> _What you will do_: Carry on the blog post about Regency romance novels, starting right after its final sentence.

> _Text passage_:
Showing posts with label 4 stars. Show all posts
Showing posts with label 4 stars. Show all posts

Tuesday, April 23, 2013

Regencies: How much time do you really want to spend in England?

I have gotten into a total rut reading Regencies. It isn't hard to end up in this rut; an estimated 17% of ro nos are historical, and many, MANY are Regencies. There is something nice about England in the 1820s. A war with Napoleon just ended, so there are plenty of solider heroes; there begins to be some blurring between classes; and money is even more of a motivator for marriage among the 'ton.' The  manners and cultural mores are strict! If you're going to do it in the drawing room, make sure it is nighttime and your host/butler/ward is not nearby! Mostly, though, the recurring theme in this period is witty repartee between our fated lovers. Write that stuff well and I'll read it all day long.

These authors fall into the Earl Grey of books in the Regency subgenre (they are nearly all series. Maybe this is another convention of the times?):
  • Loretta Chase has penned more than a few and is one of my favorite authors. Start with Lord of Scoundrels, move quickly into Last Hellion, and then celebrate the adorable Carsingtons in Miss Wonderful, Mr. Impossible, Lord Perfect, Not Quite a Lady, and Last Night's Scandal. Rupert, from Mr. Impossible, is my all-time favorite hero. WHAT A STUD. Loretta's other stuff is satisfying, but not delectable as the aforementioned tomes are. I like her recent Dressmaker's series (not sure these are actually Regencies in terms of when they occur). Definitely avoid her earliest books - she has become popular enough that they are coming back into print, but you'd be wasting your time reading any of these: Isabella, Devil's Delilah, English Witch, Viscount Vagabond, Sandalwood Princess, or Knaves Wager (this one was so terrible my sister said it almost made her hate Loretta's entire oeuvre! So, you know it is bad).
  • Oh! The Bridgertons! I'm so glad you had so many children so that Julia Quinn had to write a book for each one of you and I could enjoy a very happy month of reading. My sister and I are in love with 90% of these books; the first one violates the tenet of good coupling. Thankfully it is an anomaly. Just skip it and read the rest of the series, or read it and keep in your mind a great big asterisk that JQ would write a plot like that. Ugh.
  • Not a series, per se, but Yours Until Dawn is an awesome regency ro no (her other books? Not so much, but good if you're desperate).

Raw records:
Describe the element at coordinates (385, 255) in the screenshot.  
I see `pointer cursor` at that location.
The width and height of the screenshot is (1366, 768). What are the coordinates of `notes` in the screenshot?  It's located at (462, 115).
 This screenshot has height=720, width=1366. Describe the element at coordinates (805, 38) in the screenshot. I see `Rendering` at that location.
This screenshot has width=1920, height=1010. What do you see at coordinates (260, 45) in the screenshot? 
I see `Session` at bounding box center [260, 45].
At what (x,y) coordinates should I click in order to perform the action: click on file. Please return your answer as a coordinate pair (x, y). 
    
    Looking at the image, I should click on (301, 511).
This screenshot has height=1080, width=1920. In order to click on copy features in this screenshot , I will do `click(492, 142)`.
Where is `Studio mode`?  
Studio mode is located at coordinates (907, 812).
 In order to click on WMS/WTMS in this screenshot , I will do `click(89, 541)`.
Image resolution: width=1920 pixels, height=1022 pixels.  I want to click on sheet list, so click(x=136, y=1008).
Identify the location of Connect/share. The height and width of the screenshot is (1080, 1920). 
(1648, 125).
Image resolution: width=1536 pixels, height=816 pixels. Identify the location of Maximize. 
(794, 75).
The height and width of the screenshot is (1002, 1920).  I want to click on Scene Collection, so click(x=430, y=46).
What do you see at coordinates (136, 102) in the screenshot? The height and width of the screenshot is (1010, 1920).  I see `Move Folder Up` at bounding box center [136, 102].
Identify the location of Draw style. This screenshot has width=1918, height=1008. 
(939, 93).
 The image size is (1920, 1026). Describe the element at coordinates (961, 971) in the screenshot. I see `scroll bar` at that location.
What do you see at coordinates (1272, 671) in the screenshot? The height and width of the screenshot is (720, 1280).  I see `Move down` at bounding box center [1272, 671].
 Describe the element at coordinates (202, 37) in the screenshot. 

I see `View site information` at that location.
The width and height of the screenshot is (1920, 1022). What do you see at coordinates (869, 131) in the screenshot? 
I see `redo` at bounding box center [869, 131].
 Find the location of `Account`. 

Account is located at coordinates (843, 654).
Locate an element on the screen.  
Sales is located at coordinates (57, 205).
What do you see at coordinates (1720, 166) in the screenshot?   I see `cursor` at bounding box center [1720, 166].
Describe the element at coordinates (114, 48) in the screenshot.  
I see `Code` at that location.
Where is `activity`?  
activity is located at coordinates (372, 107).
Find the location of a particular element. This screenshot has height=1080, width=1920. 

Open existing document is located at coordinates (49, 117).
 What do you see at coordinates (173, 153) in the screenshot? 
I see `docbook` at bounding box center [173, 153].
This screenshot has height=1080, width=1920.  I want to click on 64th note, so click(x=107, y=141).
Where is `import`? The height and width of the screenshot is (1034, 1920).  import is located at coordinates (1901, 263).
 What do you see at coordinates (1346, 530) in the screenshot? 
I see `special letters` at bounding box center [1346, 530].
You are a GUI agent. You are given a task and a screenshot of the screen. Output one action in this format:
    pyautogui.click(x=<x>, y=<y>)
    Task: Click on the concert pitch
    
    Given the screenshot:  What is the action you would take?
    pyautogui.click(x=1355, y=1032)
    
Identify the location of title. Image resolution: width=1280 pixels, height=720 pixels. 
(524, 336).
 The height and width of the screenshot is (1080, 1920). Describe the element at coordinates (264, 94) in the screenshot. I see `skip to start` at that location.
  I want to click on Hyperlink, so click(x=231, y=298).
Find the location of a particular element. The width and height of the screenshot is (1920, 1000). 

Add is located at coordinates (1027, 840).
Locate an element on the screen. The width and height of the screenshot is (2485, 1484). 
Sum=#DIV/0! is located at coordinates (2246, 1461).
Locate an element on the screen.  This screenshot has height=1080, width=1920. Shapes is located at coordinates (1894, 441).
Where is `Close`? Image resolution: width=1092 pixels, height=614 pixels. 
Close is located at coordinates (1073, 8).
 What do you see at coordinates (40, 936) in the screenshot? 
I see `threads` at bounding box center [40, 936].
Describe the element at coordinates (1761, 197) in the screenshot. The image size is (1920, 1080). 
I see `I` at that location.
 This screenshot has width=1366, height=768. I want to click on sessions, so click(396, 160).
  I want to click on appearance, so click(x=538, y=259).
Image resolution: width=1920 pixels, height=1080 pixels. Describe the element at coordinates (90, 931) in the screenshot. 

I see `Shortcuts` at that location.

> _Written answer_:
  • I discovered Sherry Thomas in 2013, and I loved the Fitzhuh series (these occur too late to be Regencies, but I'm listing her here because several of her other books do fall in this decade, and because several of the plots involve events from that time period). She is a talented writer with vividly realized characters - makes me realize how flat so many of the ro no heroes and heroines are. My sister wasn't so into this series or her other books (Private Arrangements was brilliant, in my opinion). While the elements are all there, these stories can involve some really mean behavior, although the witty banter is definitely still there! Thomas has a tendency to rely too heavily on flashbacks to tell a story - this was especially annoying in Delicious, so I recommend you skip that one. 
  • Eloisa James is a genius (and a professor of Shakespeare!). She's written a number of regency series, but without a doubt the best is Desperate Duchesses. These five books MUST be read in order! I'm not sure I've read anything that really unfolds across several books and manages to deliver the classic HEA while describing flawed, human, lovable characters. And, to make all her fans deliriously happy, she wrote a sixth book, Three Weeks with Lady X, that may very well be her best book ever.
  • The Spindle Cove series by Tessa Dare is proving to be a real winner! The first book was just fine, but the second book was good and I was totally hooked by the time A Week to Be Wicked came out. I read the most recent book, Any Duchess Will Do, in a day. The Spindle Cove series features a number of charming novellas, which tides me over while I wait for the next book!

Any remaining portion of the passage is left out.